Last year about 250,000 teachers and principals engaged in a strike for more than 100 days, only to have the unions accept the government’s offer of a pay rise equal to just one-third of what the education workers had demanded. At the outset of the strike, the leaders of the main unions involved, including the CTU and JVP-affiliated Teacher Services Unions, said in a discussion with the Prime Minister Mahinda Rajapakse that they “understand” the country is in “economic crisis.”
The media statement the leader of the Federation of Health Professionals, Ravi Kumudesh, made last month after betraying the health workers’ struggle is also highly significant. He admitted that unions had called limited strikes and protests to “manage” members who were pressing the union to fight for their demands.
Since June last year, President Rajapakse has again and again invoked the powers of the Essential Public Services Act to criminalise industrial actions at most public sector institutions. The unions have been completely silent about this draconian law. Nor have they condemned the threats made by Prime Minister Mahinda Rajapakse, President Gotabhaya Rajapakse’s elder brother, to use state violence to suppress the anti-government agitation, indicating their indifference to the democratic rights of the masses. And while they may criticize the authoritarian executive presidency, the unions truck and trade with the establishment parties that have upheld it for decades, and have no intention of making the fight for its abolition a lever for politically mobilising the masses against the capitalist establishment and for the reorganization of the economy on socialist lines.
In the present global capitalist crisis, working people cannot defend their rights or secure their basic needs by pressuring or pleading to the government and the capitalist class. Rather they must mobilize their independent class strength in the fight for a socialist action program to oppose austerity and the IMF and secure decent jobs, food, fuel and medicines for all!

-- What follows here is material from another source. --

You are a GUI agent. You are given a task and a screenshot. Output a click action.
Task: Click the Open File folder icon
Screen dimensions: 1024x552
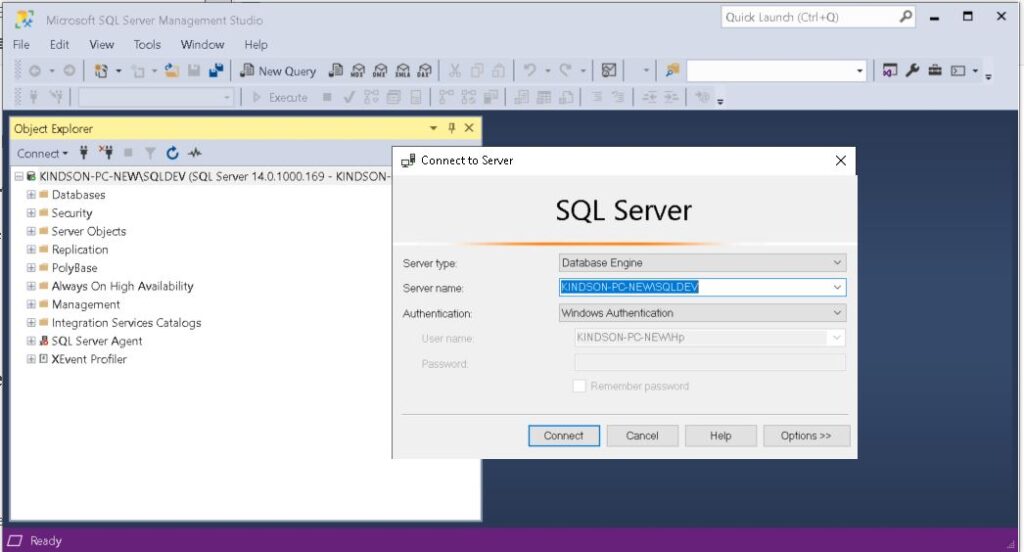click(x=172, y=71)
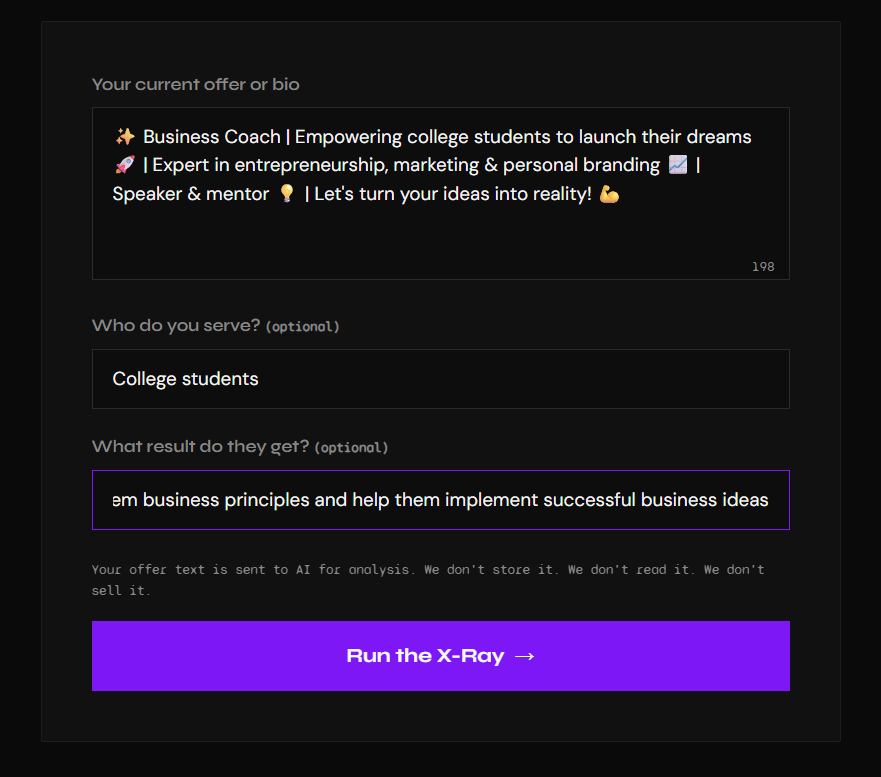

To mobilize its class strength, the working class must break free of the suffocating political and organisational control of the pro-capitalist trade unions and build genuine organisations of working class struggle.
That is why the Socialist Equality Party (SEP) is calling for the formation of action committees in every workplace, factory and working class suburb, democratically elected and independent of the trade unions and all the capitalist parties.
These action committees will organize the fight for the essential measures needed to address the pressing needs of the people. These include establishing workers’ democratic control over the production and distribution of all essential items and other resources critical for the lives of people; cancelling the debts of the poor farmers; and nationalising the banks, large estates, major companies and fortunes of the super-rich so their resources can be redirected to providing decent living and social conditions to all working people.
The emerging network of action committees will serve as a rallying point for the rural poor and youth, and unite Sinhala, Tamil and Muslim workers, rejecting the chauvinist and communal filth propagated by the capitalists and their political representatives.
As the authority of the action committees grows, they will become organs of working class political power, providing the basis to fight for a workers’ and peasants’ government to implement the above socialism program. The essential allies of Sri Lankan workers in this struggle are their class brothers and sisters around the world.
All workers and youth who agree with this program should join and build the SEP as the revolutionary leadership of the working class and oppressed masses.